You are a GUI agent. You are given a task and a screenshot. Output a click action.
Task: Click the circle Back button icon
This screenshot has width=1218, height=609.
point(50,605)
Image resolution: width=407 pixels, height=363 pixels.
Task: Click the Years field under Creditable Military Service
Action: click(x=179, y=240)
------------------------------
# Task instructions
Every record above must be duplicated exactly.

# Answer to this exercise
You are a GUI agent. You are given a task and a screenshot. Output a click action.
Task: Click the circle Back button icon
This screenshot has width=1218, height=609.
point(50,605)
Image resolution: width=407 pixels, height=363 pixels.
Task: Click the Years field under Creditable Military Service
Action: click(x=179, y=240)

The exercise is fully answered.